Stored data
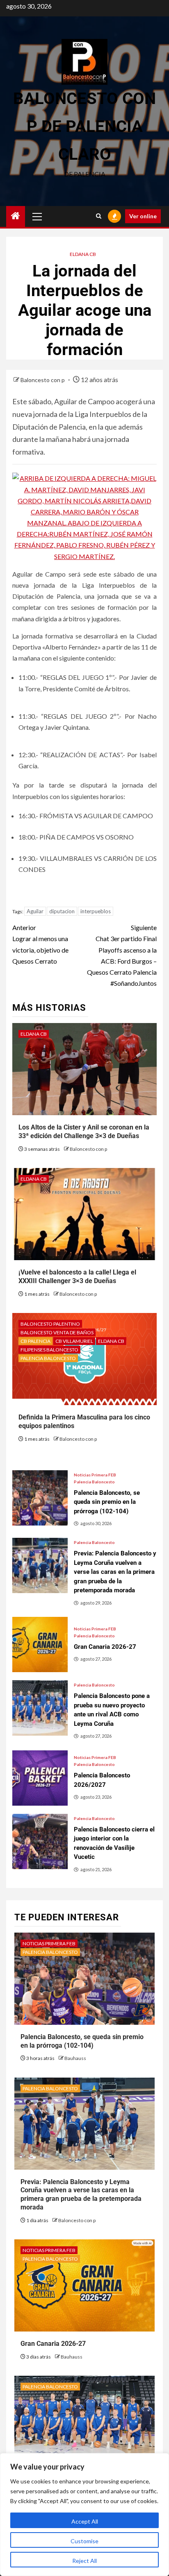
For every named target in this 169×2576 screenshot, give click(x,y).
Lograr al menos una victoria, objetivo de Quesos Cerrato (40, 944)
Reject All (84, 2560)
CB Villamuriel (74, 1341)
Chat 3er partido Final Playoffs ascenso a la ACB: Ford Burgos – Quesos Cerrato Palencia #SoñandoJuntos (122, 955)
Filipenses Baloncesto (49, 1350)
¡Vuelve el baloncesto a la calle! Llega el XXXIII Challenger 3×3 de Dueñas (77, 1276)
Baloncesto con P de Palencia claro (84, 126)
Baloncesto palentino (50, 1324)
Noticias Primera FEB (95, 1474)
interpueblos (95, 911)
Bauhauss (75, 2058)
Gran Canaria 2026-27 (53, 2343)
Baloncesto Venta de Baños (57, 1332)
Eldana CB (83, 254)
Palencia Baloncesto (48, 1358)
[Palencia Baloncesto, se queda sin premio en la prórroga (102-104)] (40, 1498)
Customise (84, 2541)
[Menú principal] (37, 216)
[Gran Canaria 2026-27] (40, 1644)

__What the task requires__
In the answer, the data should reappear exactly, with no pictures.

__Solution to this exercise__
For every named target in this 169×2576 screenshot, give click(x,y).
Lograr al menos una victoria, objetivo de Quesos Cerrato (40, 944)
Reject All (84, 2560)
CB Villamuriel (74, 1341)
Chat 3er partido Final Playoffs ascenso a la ACB: Ford Burgos – Quesos Cerrato Palencia #SoñandoJuntos (122, 955)
Filipenses Baloncesto (49, 1350)
¡Vuelve el baloncesto a la calle! Llega el XXXIII Challenger 3×3 de Dueñas (77, 1276)
Baloncesto con P de Palencia claro (84, 126)
Baloncesto palentino (50, 1324)
Noticias Primera FEB (95, 1474)
interpueblos (95, 911)
Bauhauss (75, 2058)
Gran Canaria 2026-27 (53, 2343)
Baloncesto Venta de Baños (57, 1332)
Eldana CB (83, 254)
Palencia Baloncesto (48, 1358)
[Palencia Baloncesto, se queda sin premio en la prórroga (102-104)] (40, 1498)
Customise (84, 2541)
[Menú principal] (37, 216)
[Gran Canaria 2026-27] (40, 1644)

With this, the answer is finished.